Find the average acceleration of the mass during the time interval

[quicknote]

I'm suppossed to find the average acceleration of the mass during the time interval from -t to t.
The formula I'm using is $$a(-t,t)=\frac{(v(t)-v(-t))}{(t-(-t))}$$

I've already derived v(t) and v(-t) but I'm not sure how to simplify them after subtracting them.

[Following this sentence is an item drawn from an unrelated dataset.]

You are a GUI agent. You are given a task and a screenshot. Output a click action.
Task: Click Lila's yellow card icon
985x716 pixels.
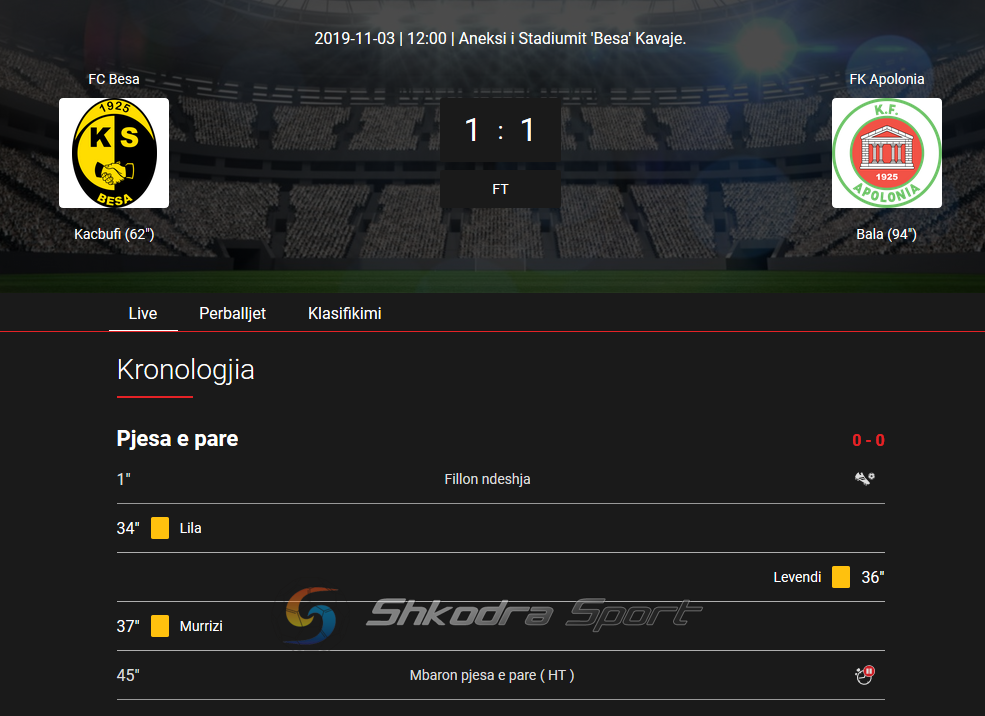pos(160,528)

$$v(t)=-R\omega sin(\omega t)*\hat{x}+R\omega cos(\omega t)\hat{y}$$
$$v(-t)=-R\omega sin(\omega (-t))\hat{x}+R\omega cos(\omega (-t))\hat{y}$$

I got as far as grouping the x and y terms...after that I don't know how else to simplify

$$[(-R \omega \hat{x}) ((sin(\omega t)+sin(\omega (-t))] + [(R \omega \hat{y}) ((cos \omega t) -cos (\omega (-t))]$$

Any help is appreciated.
thanks!

 

[Gale]

from what you have, i get that the velocities all cancel out. $$sin(\omega t) + sin (-\omega t) = sin(\omega t) -sin(\omega t)=0$$ because $$sin(-\omega t)= -sin(\omega t)$$

ok, well just the sine's cancel...

the cosines simplify $$R\omega cos(\omega t) - R\omega cos(-\omega t)= R\omega(cos(\omega t) - cos(-\omega t))= R\omega( cos(\omega t) + cos(\omega t))= 2R\omega cos(\omega t)$$

and that's all in the y hat direction. so all your acceleration is vertical.

 

[quicknote]

Thanks Gale!

I didn't know this rule: sin(-x) = -sin (x)

 

[Gale]

Thanks Gale!

I didn't know this rule: sin(-x) = -sin (x)

hah, don't feel so bad... i didn't either, but i drew it out. when you look at the picture, obviously they're equal.